O estudo, que contou com um inquérito feito a 1.004 pessoas, foi desenvolvido no âmbito do projecto “Saúde que Conta” da Escola Nacional de Saúde Pública (ENSP), com o apoio de um laboratório, e teve como base o Questionário Europeu de Literacia em Saúde.

De acordo com os resultados, e no que respeita à prevenção da doença, cerca de 55% da população inquirida revelou não ter um nível excelente ou sequer suficiente de literacia em saúde.

Em matéria de promoção da saúde, 60,2% dos inquiridos apresenta um nível de literacia problemático ou inadequado, comparativamente com os outros países em análise: Espanha, Irlanda, Holanda, Alemanha, Áustria, Grécia, Polónia e Bulgária.

“A Bulgária apresenta, nesta dimensão, um nível de promoção da saúde problemático ou inadequado de 70,3%, sendo a Irlanda e a Holanda os países com os melhores resultados a este nível, 40,6% e 36,3%, respectivamente”, concluiu o estudo.

A investigação apurou que, em Portugal, “à medida que a idade aumenta, o nível de literacia em saúde diminui”.

“Observa-se tendencialmente o inverso no que diz respeito ao nível de escolaridade: quanto maior o nível de escolaridade, os níveis de literacia em saúde tendem a ser superiores”.

Os resultados do questionário, aplicado em Portugal continental e ilhas, revelam, contudo, que “não são somente os grupos vulneráveis que apresentam níveis inadequados de literacia em saúde, mas também a população em geral”.

Ana Escoval, da ENSP e coordenadora do estudo, considera que os resultados são “uma ferramenta que permite direccionar e alinhar melhor as estratégias e intervenções de literacia em saúde a serem desenvolvidas, não só ao nível nacional, mas também ao nível europeu”.

Nos últimos anos, sublinhou, “são cada vez mais os estudos que revelam que um nível inadequado de literacia em saúde tem implicações significativas nos resultados em saúde, na utilização dos serviços de saúde e, consequentemente, nos gastos em saúde”.

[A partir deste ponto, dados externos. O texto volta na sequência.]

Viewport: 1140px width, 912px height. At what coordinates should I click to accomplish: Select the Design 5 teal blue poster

De acordo com a investigação, algumas das consequências dos baixos níveis de literacia em saúde passam por “uma maior taxa de morbilidade em doenças como diabetes, hipertensão, obesidade e infecção por VIH”.

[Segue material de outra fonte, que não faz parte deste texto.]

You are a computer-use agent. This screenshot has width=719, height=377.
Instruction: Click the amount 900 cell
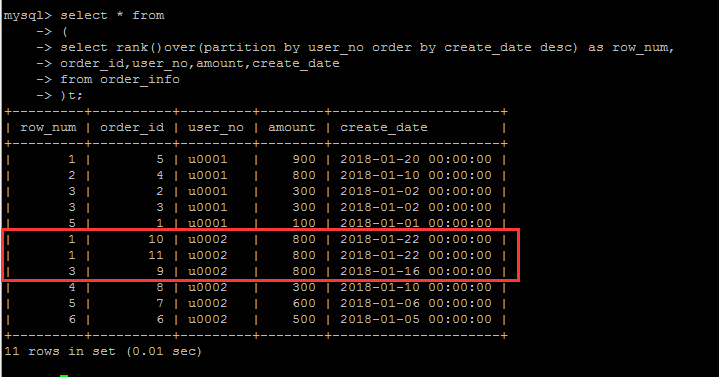click(x=304, y=160)
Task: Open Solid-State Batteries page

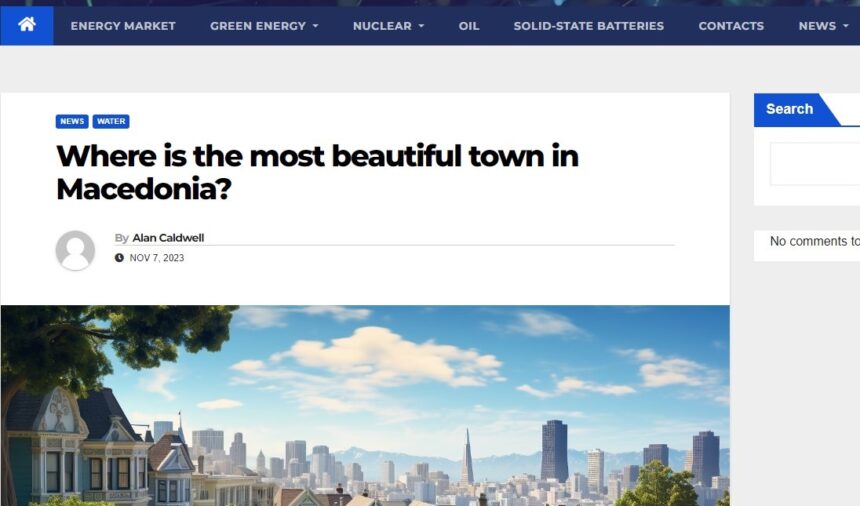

Mulheres interessam-se mais

Por serem mães, donas de casa, cuidadoras, as mulheres são as que mais informação sobre saúde procuram na internet.

Segundo os dados agora revelados pelo doctorhome, as mulheres representam cerca de 60% do total de inscritos no ‘site’. Já as consultas mais pesquisadas pelos internautas entre Maio e Setembro foram as de Medicina Geral e Familiar, seguindo-se as áreas de Ginecologia/Obstetrícia, Urologia, Estomatologia e Medicina Dentária.

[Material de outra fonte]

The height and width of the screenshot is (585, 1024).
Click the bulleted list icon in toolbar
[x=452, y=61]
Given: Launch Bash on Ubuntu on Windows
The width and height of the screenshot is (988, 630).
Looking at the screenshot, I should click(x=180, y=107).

A principal fonte de tráfego do site é proveniente dos grandes centros urbanos do país (Lisboa e Porto), mas o doctorhome destaca ainda a procura elevada oriunda de regiões como Setúbal, Santarém, ilha da Madeira e Viana do Castelo.

A procura de ajuda na internet pode estar em muito relacionado com os custos no serviço público e com a dificuldade em obter uma consulta.

Cerca de metade das pessoas que recorrem às urgências hospitalares fazem-no por não conseguir atendimento no centro de saúde ou porque o episódio de doença ocorre fora do horário dos cuidados primários, segundo um inquérito da associação Deco.

Com base em 3.556 respostas a inquéritos lançados em Outubro de 2013, a associação de defesa do consumidor conclui que aumentou o número de doentes que vai ao hospital por não conseguir ser atendido nos centros de saúde.

Do total de inquiridos, há ainda 12% que alegam não ter recorrido aos serviços de urgência por falta de dinheiro para pagar a taxa moderadora.

As conclusões do inquérito, divulgadas na revista Teste Saúde, mostram que há cinco anos, num estudo semelhante, apenas um quarto dos inquiridos apresentou motivos idênticos para recorrer ao hospital.

“Os resultados mostram um claro aumento do recurso às urgências hospitalares por falta de resposta dos cuidados de saúde primários”, refere o artigo.